Carbon dot embedded CoNi bimetallic phosphide nanorods as an efficient electrocatalyst for overall water splitting

Abstract

Efficient bifunctional catalysts for hydrogen/oxygen evolution reactions (HER/OER) are critical for industrial application of overall water splitting. Herein, a self-supported nanostructure consisting of CoNi–P and embedded carbon dots (denoted as CoNi–P/CDs/NF) with large specific surface area has been designed and fabricated, through a phosphorization process on precursors grown on 3D porous Ni foam. The resultant electrocatalyst exhibited excellent electrocatalytic performance for both the HER (45.2 mV@10 mA cm⁻²) and OER (184.8 mV@20 mA cm⁻²) under alkaline conditions. The cell voltage of the full water splitting device assembled was only 1.50 V to achieve 20 mA cm⁻² and exhibited great durability benefiting from the self-supported nanostructure. The density functional theory (DFT) calculations and XPS analysis suggest that the synergistic coupling effect between CDs and substrate CoNi–P could tune the electronic structure.
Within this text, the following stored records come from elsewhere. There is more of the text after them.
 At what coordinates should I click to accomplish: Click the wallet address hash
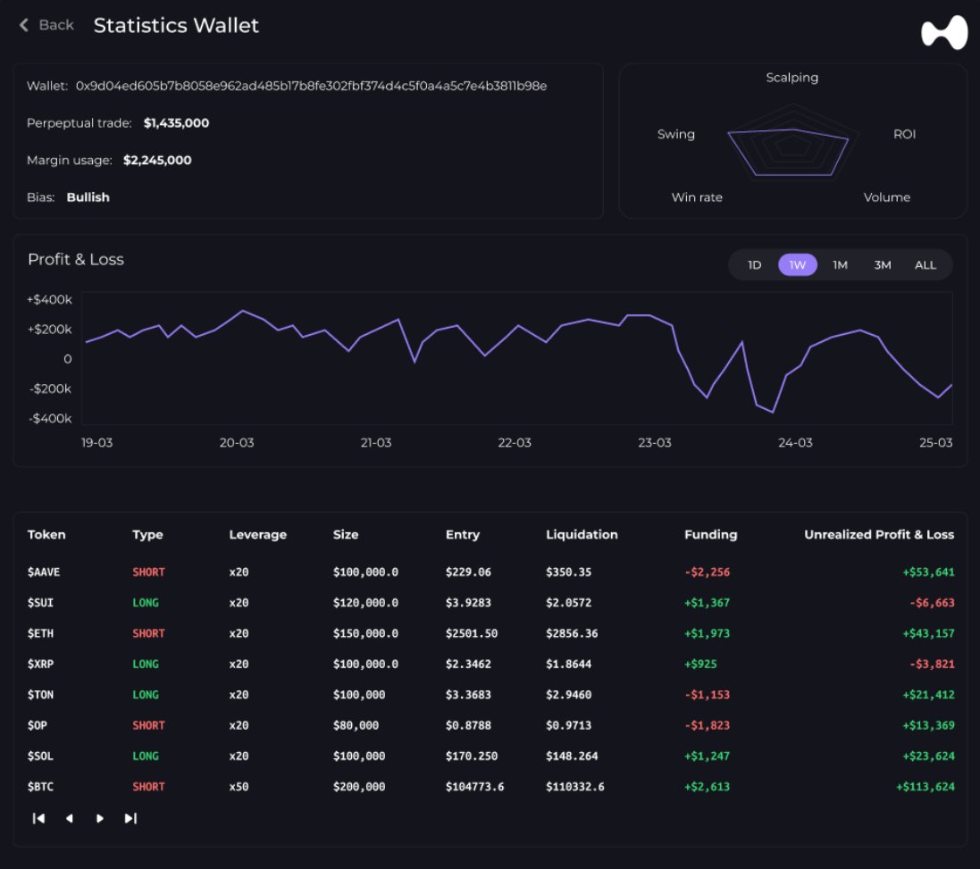[x=311, y=86]

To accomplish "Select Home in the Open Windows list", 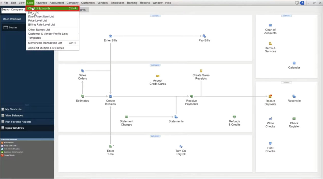I will 13,27.
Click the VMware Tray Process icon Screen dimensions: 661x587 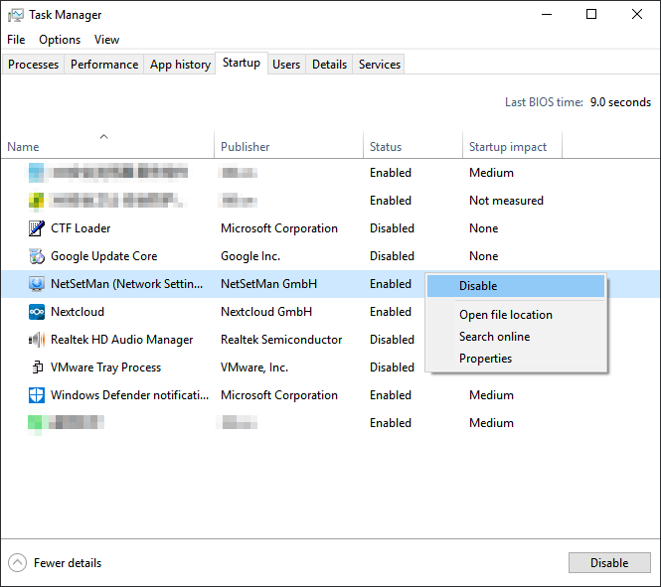pyautogui.click(x=36, y=367)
Moreover, the embedded CDs increase electrical conductivity and active sites of the catalyst. Both of these and the high specific surface benefited from the 1D/3D hierarchical structure could explain the excellent electrocatalytic performance. The rational materials design of 1D/3D hierarchical structured non-noble bimetallic phosphide catalysts in this work may suggest a new strategy for designing bifunctional electrocatalysts.